La convivencia del colegio luego despertó en Pablo el deseo de juntarse a la Compañía de Jesús y así lo hizo, tornándose un elocuente predicador. Él sin embargo, no pudo ser ordenado sacerdote en el tiempo correcto porque no había un obispo en la región de Fusai.
Pero eso no impidió que Pablo Miki continuase su predicación.
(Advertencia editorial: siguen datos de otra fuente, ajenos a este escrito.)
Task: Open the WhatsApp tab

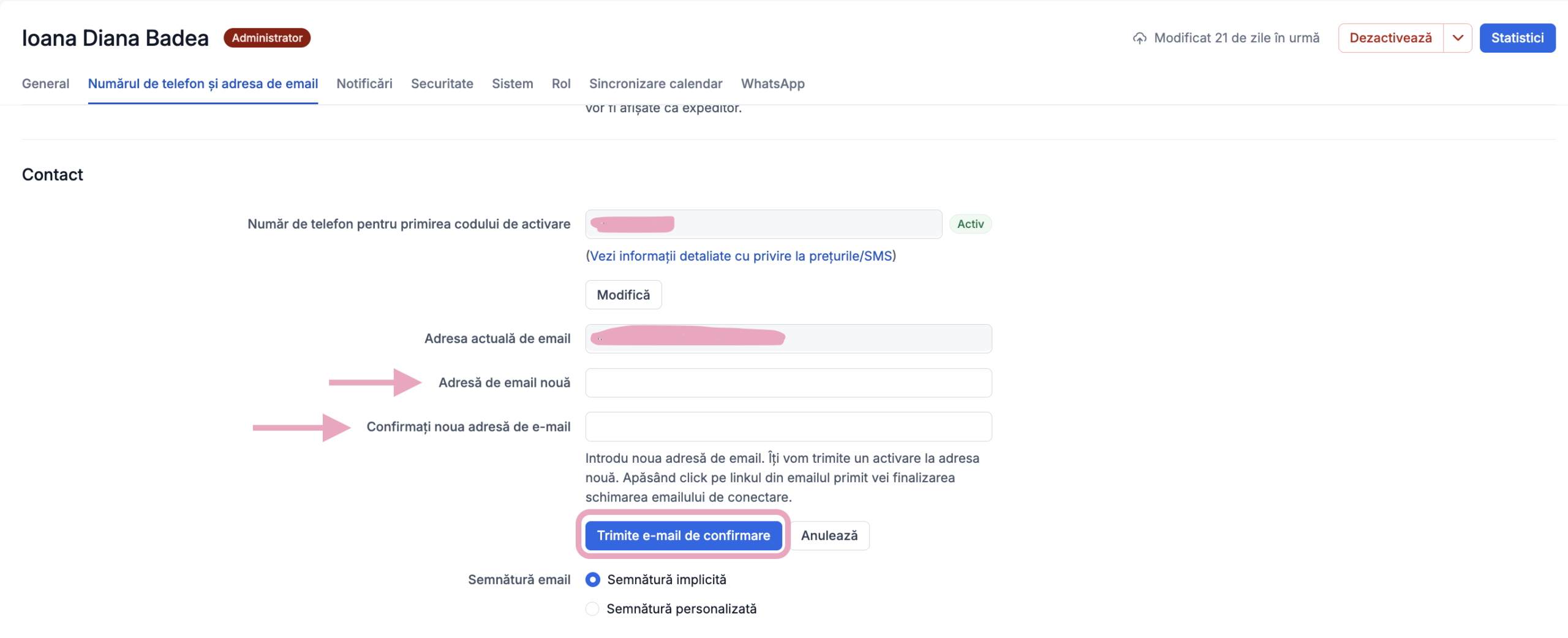Action: [x=772, y=83]
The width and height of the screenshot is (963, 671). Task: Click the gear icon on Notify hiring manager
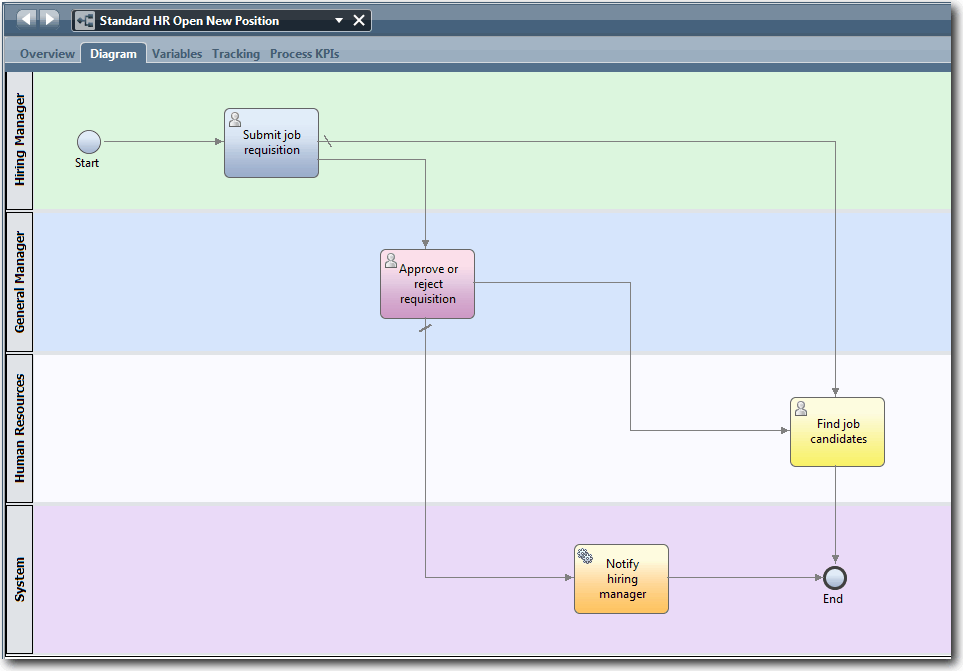click(585, 555)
Posteriormente se tornó el primer sacerdote jesuita en su patria, conquistando innúmeras conversiones con humildad y paciencia.
Toyotomi Hideyoshi
Paciencia, esa que no era virtud del emperador Toyotomi Hideyoshi. Él era simpatizante del catolicismo pero, de una hora para otra, se tornó su feroz opositor. Por causa de la conquista de Corea, Japón rompió con España en particular y con el Occidente en general, motivando una persecución contra todos los cristianos. Inclusive persiguiendo algunos misioneros franciscanos españoles que habían llegado a Japón a través de las Filipinas y sido bien recibidos por el Emperador.
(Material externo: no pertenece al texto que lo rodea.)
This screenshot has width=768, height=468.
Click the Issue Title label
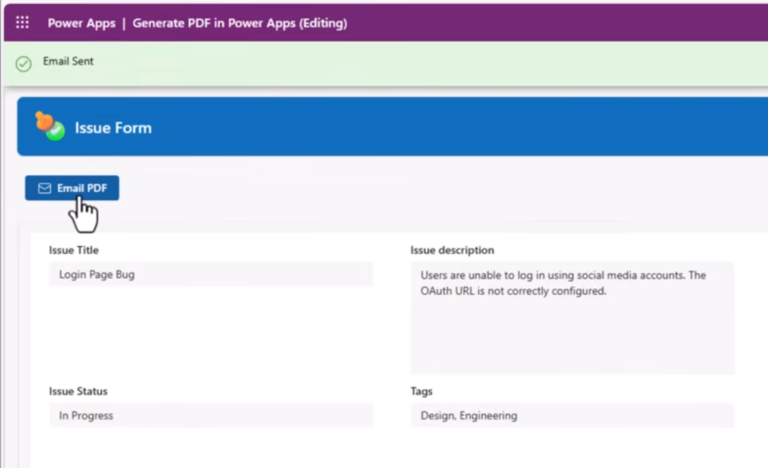[74, 250]
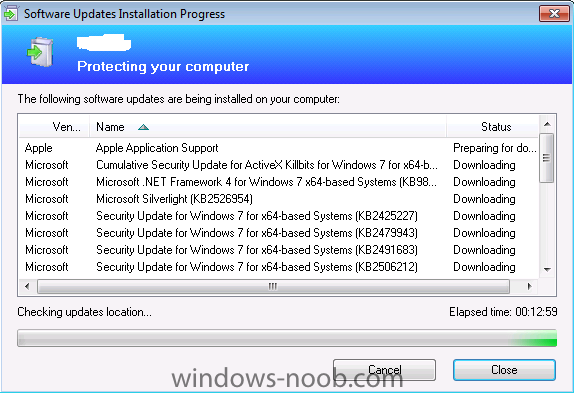Click the Cancel button
Screen dimensions: 574x393
(x=384, y=370)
Los católicos fueron expulsados del país, pero muchos resistieron y se quedaron. Solo que la represión no demoró. Primero fueron presos seis franciscanos, luego Paulo Miki con otros dos jesuitas y diecisiete laicos terciarios.
Los veintiséis cristianos sufrieron terribles humillaciones y torturas públicas. Llevados en cortejo de Meaco a Nagasaki fueron blanco de violencia y burlas por las calles y estradas, mientras seguían al lugar donde sería ejecutada la pena de muerte por crucifixión.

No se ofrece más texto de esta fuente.